I think I need a little break. but. Today was a good day.
Dear Reader,

I think I should start a new beginning for myself. I don't think I want to be cold, harsh and cruel. I don't want to nurture myself in that way. To some stage, perhaps that was what I was, but being just one thing, isn't how life is suppose to be lived. Humans were created to be perfect. We are perfect in an imperfect way. It is who or He that views us as 'perfect' and what you see in the mirror, or what the mirror sees in you - the mirror sees more. The viewer decides or is made blinded to your imperfections, because they are not real. Undoubtedly they 'viewers' count. This may be debatable but it is my opinion. This is my opinion.

Some of us can be summed up in one word, unfortunately only those who are articulate enough can find that word for us. We are many things and some may find they share the same characteristics as another and then decides, that ever being is the same. No matter what, every being is the same. To them, to those that view the mirror as only a looking glass, nothing can be changed, because they forget that mirror only views what is on the surface.
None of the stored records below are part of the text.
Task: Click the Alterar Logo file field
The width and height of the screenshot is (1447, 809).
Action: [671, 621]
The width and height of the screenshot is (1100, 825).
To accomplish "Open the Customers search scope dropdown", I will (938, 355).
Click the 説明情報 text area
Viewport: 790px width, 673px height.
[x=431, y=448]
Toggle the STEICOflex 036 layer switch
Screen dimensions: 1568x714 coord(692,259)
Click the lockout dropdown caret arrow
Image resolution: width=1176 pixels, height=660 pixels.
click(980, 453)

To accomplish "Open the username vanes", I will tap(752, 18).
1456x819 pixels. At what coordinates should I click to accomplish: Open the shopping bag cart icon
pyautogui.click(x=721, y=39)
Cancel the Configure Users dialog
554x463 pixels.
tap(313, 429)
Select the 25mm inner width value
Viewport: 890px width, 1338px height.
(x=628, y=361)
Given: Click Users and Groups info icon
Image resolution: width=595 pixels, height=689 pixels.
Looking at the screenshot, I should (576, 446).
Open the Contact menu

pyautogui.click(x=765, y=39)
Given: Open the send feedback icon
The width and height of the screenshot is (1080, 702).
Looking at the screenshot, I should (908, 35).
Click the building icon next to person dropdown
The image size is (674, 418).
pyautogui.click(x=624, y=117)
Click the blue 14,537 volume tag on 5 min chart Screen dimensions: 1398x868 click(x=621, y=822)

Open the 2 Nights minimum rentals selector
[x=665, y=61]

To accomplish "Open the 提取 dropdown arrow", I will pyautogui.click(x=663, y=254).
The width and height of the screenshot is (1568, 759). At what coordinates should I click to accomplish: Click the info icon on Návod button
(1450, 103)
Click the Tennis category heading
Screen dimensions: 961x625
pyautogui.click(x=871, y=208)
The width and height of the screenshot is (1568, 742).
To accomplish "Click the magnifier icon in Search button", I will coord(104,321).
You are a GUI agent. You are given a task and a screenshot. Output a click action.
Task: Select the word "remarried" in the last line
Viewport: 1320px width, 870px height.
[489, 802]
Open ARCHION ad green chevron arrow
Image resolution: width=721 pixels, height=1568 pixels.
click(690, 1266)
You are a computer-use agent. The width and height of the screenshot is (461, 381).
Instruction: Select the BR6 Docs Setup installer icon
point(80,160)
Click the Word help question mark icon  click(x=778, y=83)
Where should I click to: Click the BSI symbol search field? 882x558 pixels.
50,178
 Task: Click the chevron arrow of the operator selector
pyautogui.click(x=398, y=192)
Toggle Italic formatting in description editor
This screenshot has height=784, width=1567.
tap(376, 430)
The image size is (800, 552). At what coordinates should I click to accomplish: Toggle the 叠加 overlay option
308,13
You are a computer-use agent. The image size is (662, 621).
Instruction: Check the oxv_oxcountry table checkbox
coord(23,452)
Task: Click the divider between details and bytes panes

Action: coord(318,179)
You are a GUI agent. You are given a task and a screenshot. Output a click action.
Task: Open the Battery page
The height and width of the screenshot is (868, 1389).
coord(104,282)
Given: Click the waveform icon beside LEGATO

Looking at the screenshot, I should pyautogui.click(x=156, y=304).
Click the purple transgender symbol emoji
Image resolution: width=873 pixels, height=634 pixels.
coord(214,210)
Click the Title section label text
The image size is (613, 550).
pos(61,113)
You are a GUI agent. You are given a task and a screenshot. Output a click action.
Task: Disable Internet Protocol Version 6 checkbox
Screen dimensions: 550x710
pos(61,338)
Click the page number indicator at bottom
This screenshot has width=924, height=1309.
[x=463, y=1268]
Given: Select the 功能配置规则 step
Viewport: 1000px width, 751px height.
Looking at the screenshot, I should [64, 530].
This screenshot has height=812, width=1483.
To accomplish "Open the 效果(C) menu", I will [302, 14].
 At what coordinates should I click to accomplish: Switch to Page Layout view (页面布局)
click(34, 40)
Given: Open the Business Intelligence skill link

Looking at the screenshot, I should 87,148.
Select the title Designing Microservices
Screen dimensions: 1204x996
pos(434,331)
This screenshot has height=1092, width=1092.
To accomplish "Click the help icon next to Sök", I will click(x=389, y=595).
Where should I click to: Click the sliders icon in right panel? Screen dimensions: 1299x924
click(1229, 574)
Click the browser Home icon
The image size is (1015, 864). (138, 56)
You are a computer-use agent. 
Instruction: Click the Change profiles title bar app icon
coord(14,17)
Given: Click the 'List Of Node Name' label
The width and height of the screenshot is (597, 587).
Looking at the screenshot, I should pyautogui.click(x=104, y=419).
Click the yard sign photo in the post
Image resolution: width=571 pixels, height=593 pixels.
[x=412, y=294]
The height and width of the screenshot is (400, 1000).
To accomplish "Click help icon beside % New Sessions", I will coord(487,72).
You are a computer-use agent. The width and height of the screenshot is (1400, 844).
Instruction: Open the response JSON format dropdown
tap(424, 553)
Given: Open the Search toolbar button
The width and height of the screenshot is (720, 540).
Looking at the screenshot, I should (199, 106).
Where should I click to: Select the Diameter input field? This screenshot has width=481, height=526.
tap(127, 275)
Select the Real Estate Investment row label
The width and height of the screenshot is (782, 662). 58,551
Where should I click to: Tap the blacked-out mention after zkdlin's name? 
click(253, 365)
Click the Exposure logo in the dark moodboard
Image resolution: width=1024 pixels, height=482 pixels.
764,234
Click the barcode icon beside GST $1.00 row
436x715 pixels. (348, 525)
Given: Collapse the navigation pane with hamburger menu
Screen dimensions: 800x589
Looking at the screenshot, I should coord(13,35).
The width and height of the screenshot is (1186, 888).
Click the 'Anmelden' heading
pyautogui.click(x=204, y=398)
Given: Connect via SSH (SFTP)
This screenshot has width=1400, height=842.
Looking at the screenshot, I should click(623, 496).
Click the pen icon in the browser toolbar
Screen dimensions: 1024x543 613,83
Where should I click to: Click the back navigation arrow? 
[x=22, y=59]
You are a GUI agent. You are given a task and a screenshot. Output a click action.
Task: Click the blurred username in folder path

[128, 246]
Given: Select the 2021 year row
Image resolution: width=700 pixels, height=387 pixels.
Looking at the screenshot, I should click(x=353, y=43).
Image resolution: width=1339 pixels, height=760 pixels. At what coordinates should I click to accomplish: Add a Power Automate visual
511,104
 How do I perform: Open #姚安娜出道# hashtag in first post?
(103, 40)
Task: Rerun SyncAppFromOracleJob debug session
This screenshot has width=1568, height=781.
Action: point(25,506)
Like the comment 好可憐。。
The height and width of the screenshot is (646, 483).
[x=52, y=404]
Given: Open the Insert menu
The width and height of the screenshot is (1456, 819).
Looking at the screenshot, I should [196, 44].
You know you are special, you know you are unique in your own way, why do you need those voices to tell you, you are? Security and self reassurance may be that answer, but has one ever questions the prolonging effect of this 'security'? This becomes an addiction. As humans we crave more, instead of surrendering repression. We all know this, don't we? It has been said, over and over again that we always want more and sometimes the feeling of contentment will never be enough as a scar is never a sure sign of healing.

I am a human being. I was created to be perfect. I feel I am not, but it actually means something to say that to one's self. There was no glass cage. I created it to give reason. To give excuse. I'm better. I'm going to be so much better and if I don't have a chance to prove that tomorrow, or the day after, or in future... I know today... Today means something.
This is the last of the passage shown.